[Pixel coordinate grounding data]
###

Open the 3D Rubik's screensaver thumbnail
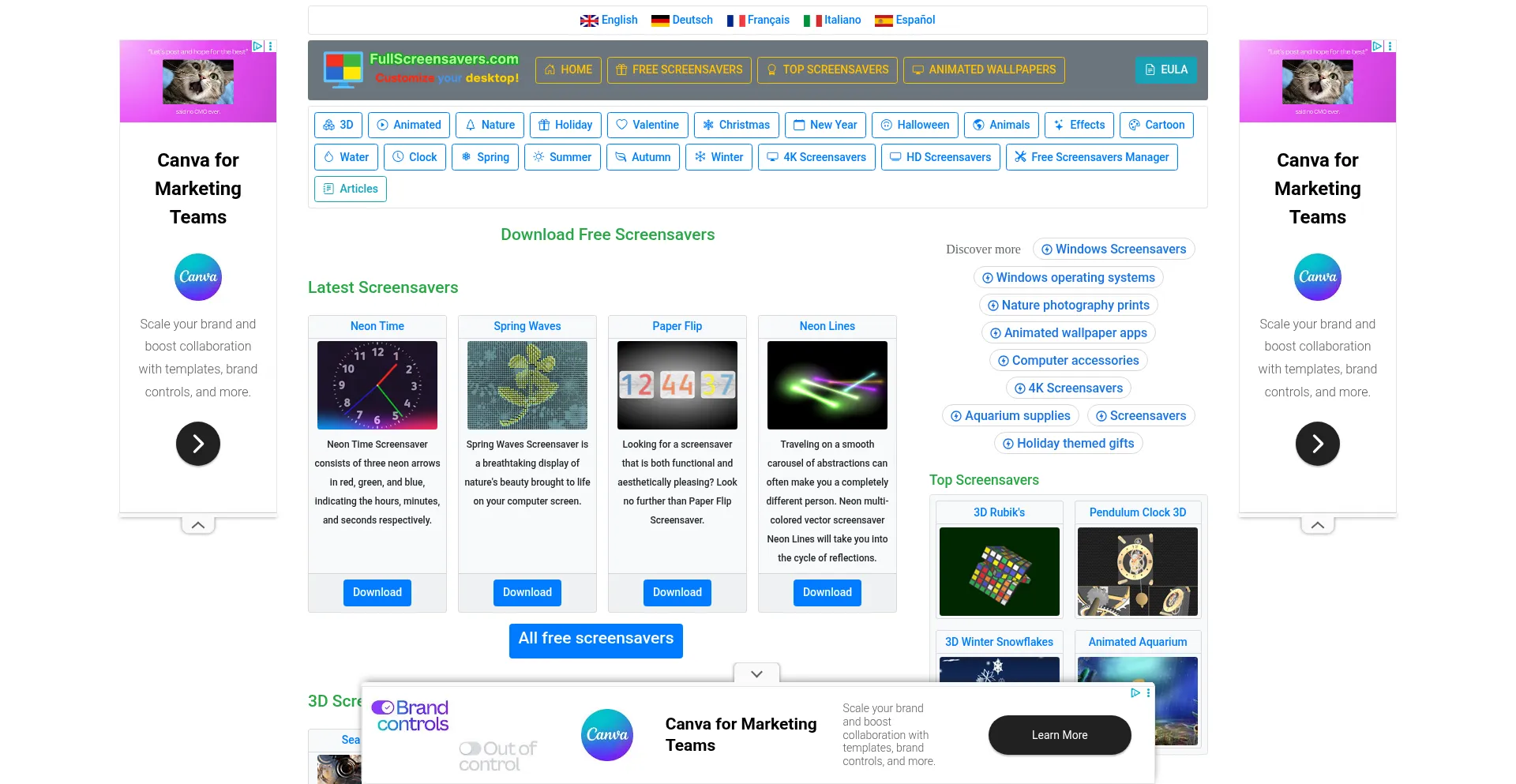point(999,571)
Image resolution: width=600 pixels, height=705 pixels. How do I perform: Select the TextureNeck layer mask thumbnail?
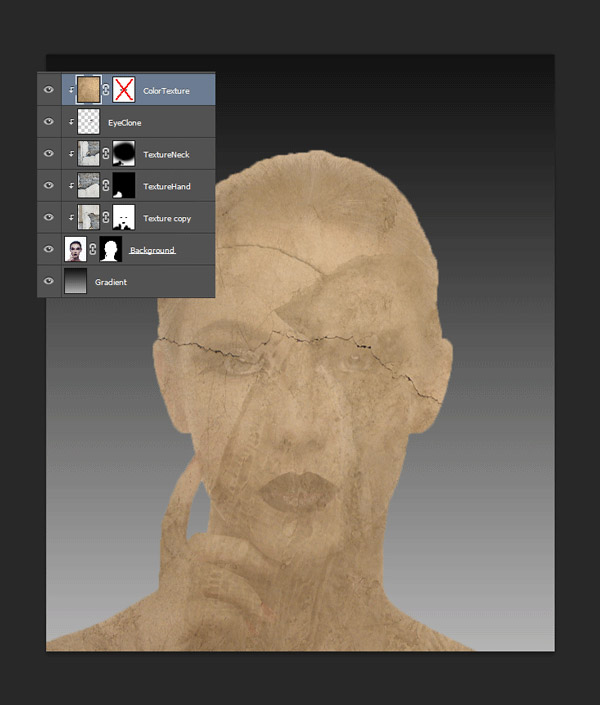124,154
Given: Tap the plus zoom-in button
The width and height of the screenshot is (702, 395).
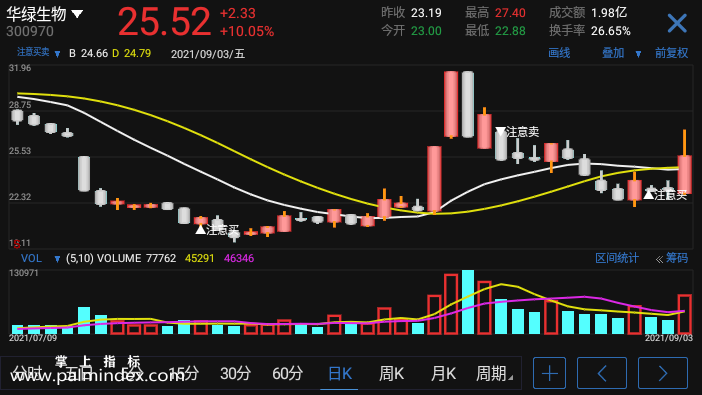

###

Drop the images; return the entries above exactly as they appear.

→ SOLUTION:
Open the 3D Rubik's screensaver thumbnail
point(999,571)
Image resolution: width=600 pixels, height=705 pixels. How do I perform: Select the TextureNeck layer mask thumbnail?
124,154
Given: Tap the plus zoom-in button
The width and height of the screenshot is (702, 395).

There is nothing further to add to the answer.